Currently reading back and forth between
Coyote America by Dan Flores and
The First Frontier: The Forgotten History of Struggle, Savagery, & Endurance in Early America by Scott Weidensaul. I'd give the thumbs up to both if you're into natural history.
Last week I flew through
A Sand County Almanac as recommended on
this thread. Fantastic book and can't believe I didn't read it sooner.
Hunting how-to's just don't move my needle anymore, but in the past one that stuck with me that I still page through from time to time are the is one put out by Deer and Deer Hunting that has cliff notes of a bunch of scientific studies among other articles. Google machine isn't turning that one up, I'll have to find it later.
I also have
Mapping Trophy Bucks and a couple other hunting books by Greg Miller and the Wenzels that were pretty good reads but I don't remember anything especially memorable about either. I'm not by any means saying I know everything deer, but anymore I see most hunting media as self-aggrandizing mumbo jumbo.

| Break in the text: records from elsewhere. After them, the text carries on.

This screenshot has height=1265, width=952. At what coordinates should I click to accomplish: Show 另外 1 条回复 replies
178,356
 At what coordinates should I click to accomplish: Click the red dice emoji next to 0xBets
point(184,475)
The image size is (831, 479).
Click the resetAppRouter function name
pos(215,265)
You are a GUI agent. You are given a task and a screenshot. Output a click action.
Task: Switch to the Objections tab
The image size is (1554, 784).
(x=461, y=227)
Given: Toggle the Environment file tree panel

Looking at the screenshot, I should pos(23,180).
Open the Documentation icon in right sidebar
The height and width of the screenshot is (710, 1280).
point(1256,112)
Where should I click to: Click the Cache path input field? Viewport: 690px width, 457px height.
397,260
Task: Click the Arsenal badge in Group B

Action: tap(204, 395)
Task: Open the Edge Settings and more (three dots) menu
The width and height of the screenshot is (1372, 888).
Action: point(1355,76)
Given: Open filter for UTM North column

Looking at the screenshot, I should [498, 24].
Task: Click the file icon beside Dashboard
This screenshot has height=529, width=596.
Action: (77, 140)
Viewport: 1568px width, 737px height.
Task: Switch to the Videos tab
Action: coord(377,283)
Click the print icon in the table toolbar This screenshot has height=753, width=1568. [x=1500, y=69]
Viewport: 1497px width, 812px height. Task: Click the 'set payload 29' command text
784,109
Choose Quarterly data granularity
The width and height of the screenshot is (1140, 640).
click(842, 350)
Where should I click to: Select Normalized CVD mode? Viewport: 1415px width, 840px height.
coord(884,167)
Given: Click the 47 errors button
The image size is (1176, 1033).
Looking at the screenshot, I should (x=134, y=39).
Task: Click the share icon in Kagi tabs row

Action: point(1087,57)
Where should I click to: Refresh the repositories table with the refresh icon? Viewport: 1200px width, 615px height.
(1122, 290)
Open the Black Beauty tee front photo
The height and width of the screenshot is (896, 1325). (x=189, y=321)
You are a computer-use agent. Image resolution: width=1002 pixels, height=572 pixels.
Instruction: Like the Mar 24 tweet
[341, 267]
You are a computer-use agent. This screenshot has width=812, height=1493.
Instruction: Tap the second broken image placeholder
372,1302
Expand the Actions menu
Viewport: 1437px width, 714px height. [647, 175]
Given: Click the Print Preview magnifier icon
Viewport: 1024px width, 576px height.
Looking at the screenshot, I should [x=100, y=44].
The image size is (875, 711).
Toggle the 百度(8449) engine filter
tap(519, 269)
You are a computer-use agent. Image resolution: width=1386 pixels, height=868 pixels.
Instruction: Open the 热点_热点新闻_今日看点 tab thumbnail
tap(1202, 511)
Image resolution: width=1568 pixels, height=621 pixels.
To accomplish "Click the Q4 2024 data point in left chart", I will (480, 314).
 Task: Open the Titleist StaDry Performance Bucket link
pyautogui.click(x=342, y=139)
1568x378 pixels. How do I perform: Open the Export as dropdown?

Mapping Trophy Bucks was revolutionary, but with OnX and Youtuber instructionals I would argue a lot of those fundamentals are to the point of being counterproductive for the public land hunter anymore.
That Wild Country: An Epic Journey through the Past, Present, and Future of America's Public Lands
By Mark Kenyon
Whatcha think of it? Keeps popping up in my Kindle recommendations.